Long haul for SAA after funding lifeline

AN airline can operate for eight months following cash injection of R3,5 billion.

South African Airways finally secured the funding it needs to keep flying for at least a few more months, yet there’s still a long way to go before the state carrier can claim to be stable.

The loss-making airline was put into a local form of bankruptcy protection late last year and its administrators have little more than a month left to come up with a workable plan to turn it around.

They’ve said securing an equity partner for SAA is at the heart of their rescue strategy — an option that has been talked about for years but never materialised and is unlikely to do so soon.

SAA probably has enough cash to keep operating for as long as eight months after the Development Bank of Southern Africa stepped in with a R3,5 billion injection, according to Joachim Vermooten, an independent aviation consultant.

The carrier is running at a loss of about R500 million a month and the situation may deteriorate as it scraps flights and reduce ticket prices to attract wary customers, he said.

“I think it would not be possible to get an equity partner in until SAA demonstrates a turnaround and level of profitability to enable a reasonable return,” he said last Wednesday.

“I cannot foresee this soon.”

Ethiopian interest

SAA has lost money since 2012 as it grapples with high costs, an inefficient jet fleet, mismanagement and corruption allegations.

Pooling resources with a partner could enable SAA to reduce operating expenses, while the sale of equity would also help pay down debt.

Carriers that have expressed an interest in the past include Ethiopian Airlines Group, which said in October it would consider a deal in part to defend African airlines against competition from rivals in the
Gulf.

The Addis Ababa-based airline did not respond to requests for comment.

The state-owned DBSA’s decision to put cash into SAA came a months after the government agreed to provide it with a R2 billion lifeline, and the move has raised eyebrows in some quarters.

Mkhuleko Hlengwa, the chairman of the South African parliament’s public accounts committee, told a state-owned radio station that the money is being lent without enough due diligence as the airline has failed to release financial statements.

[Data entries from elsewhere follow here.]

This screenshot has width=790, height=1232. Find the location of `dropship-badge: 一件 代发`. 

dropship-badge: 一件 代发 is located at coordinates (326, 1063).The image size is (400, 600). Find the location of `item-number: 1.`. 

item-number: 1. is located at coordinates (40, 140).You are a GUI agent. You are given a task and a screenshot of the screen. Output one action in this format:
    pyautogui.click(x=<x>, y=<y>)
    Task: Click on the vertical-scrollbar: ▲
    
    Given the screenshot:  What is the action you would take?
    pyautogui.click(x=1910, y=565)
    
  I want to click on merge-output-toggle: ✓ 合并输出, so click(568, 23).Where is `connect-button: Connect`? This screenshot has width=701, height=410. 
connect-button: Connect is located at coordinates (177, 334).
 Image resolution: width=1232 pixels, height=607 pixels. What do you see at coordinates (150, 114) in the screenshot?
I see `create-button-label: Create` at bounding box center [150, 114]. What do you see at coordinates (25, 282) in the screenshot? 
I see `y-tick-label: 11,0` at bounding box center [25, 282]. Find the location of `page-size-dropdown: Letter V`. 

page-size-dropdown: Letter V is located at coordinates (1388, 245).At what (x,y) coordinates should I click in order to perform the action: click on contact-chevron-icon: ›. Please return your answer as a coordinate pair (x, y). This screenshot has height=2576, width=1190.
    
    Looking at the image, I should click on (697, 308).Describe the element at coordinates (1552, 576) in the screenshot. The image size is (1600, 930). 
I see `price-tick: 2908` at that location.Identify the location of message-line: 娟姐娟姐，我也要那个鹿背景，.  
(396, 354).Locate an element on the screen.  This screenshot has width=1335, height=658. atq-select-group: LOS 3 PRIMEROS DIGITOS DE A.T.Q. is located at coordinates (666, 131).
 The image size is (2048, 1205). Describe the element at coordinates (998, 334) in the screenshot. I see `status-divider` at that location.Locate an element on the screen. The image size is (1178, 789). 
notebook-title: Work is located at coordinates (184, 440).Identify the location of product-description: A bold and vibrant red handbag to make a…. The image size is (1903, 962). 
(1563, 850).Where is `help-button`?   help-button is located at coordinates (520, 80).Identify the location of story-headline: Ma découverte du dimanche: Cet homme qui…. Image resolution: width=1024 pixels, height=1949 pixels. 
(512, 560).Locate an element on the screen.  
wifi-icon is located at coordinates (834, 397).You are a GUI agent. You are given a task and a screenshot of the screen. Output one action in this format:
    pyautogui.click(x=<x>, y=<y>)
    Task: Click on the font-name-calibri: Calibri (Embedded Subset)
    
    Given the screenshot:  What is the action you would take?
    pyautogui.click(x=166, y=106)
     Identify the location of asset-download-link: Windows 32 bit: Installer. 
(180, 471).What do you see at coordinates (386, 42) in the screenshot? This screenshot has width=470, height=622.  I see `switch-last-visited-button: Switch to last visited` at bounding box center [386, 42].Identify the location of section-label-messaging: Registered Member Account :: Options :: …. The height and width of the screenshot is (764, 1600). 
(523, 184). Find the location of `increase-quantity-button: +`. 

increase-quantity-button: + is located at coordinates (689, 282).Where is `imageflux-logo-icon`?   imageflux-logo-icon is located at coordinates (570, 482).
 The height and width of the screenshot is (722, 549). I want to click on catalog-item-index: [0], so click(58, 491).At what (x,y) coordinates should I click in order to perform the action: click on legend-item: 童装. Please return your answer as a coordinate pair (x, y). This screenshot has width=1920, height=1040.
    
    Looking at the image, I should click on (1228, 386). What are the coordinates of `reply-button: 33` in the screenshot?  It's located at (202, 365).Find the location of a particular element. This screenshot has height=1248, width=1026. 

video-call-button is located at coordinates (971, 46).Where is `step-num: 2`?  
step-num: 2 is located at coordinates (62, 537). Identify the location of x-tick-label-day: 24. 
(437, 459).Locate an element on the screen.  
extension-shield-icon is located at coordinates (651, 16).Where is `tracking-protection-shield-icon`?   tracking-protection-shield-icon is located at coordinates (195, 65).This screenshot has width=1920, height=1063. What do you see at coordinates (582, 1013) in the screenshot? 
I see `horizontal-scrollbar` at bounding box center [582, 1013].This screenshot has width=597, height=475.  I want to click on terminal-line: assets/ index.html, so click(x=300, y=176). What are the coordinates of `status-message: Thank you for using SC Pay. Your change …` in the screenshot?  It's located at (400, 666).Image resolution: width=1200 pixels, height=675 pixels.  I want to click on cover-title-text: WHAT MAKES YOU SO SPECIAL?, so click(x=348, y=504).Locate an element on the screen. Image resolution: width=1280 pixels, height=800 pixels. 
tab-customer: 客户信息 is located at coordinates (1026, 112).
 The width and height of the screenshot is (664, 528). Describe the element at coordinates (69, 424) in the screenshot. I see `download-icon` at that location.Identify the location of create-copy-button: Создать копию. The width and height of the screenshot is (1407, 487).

And while Grant Back, chairman of the SAA Pilots Association, welcomed the DBSA intervention and said it should reassure passengers that it’s safe to buy tickets, he said the management team must be replaced en masse.

“Until now, government has failed to hold management accountable for the downward spiral of the airline and this cannot continue,” Back said in an emailed statement.

“Managers are still making poor decisions at grave cost to the airline.”

The state-owned airline was placed under voluntary business rescue in December, a process that required R4 billion in post-commencement funding.

An amount of R2 billion was raised in state-guaranteed loans from lenders but government had been slow in finding the remaining R2 billion cash injection, which was supposed to be raised in a “fiscally neutral manner”.  — Moneyweb.